|
United States v. Ibarra, 502 U.S. 1 (1991)
Contents:
Show Summary
Hide Summary
General SummaryThis case is from a collection containing the full text of over 16,000 Supreme Court cases from 1793 to the present. The body of Supreme Court decisions are, effectively, the final interpretation of the Constitution. Only an amendment to the Constitution can permanently overturn an interpretation and this has happened only four times in American history.
United States v. Ibarra, 502 U.S. 1 (1991)
United States v. Ibarra No. 90-1713 Decided October 16, 1991 502 U.S. 1
ON PETITION FOR WRIT OF CERTIORARI TO THE UNITED STATES
COURT OF APPEALS FOR THE TENTH CIRCUIT
Syllabus
While stopped for a vehicle operating violation, respondent gave police permission to search his car, but they found nothing. However, they impounded the car because respondent had no operator’s license, and they found cocaine during a subsequent search. Respondent filed a pretrial motion to suppress the evidence from the second search, which the Government contested on the ground that the search was conducted pursuant to his continuing consent. However, the Government abandoned this argument, and the District Court granted respondent’s motion. The Government subsequently moved for reconsideration of the suppression order, again raising the consent issue, but the court denied the motion. The Court of Appeals dismissed the Government’s appeal as untimely, holding that the Government’s motion to reconsider did not "toll" the 30-day period to appeal, which began to run on the date of the initial order. The court also held that this Court’s decisions in United States v. Healy, 376 U.S. 75 -- that a motion for rehearing renders an otherwise final decision of a district court not final until it decides the motion -- and United States v. Dieter, 429 U.S. 6 (per curiam) -- that there is no exception to Healy’s rule for petitions for rehearing which do not assert an alleged error of law -- did not control in a case where the Government’s motion is based on a previously disavowed theory.

▸ DATASET SECTION
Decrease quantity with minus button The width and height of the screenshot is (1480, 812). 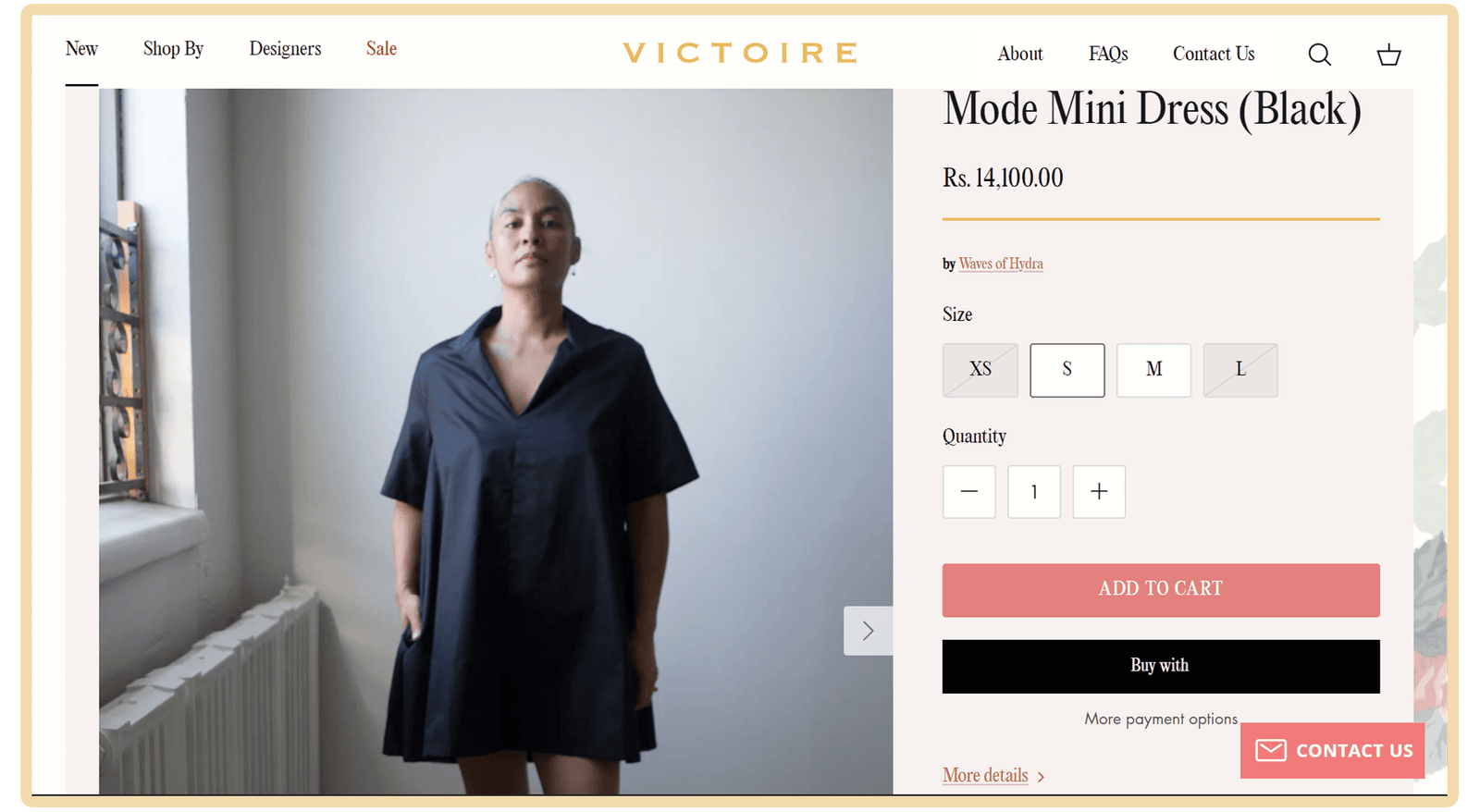[968, 491]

▸ EXERCISE DETAILS
According to the case syllabus, why did police impound the respondent's car? The data can be set aside.

▸ WORKED SOLUTION
The respondent had no operator's license.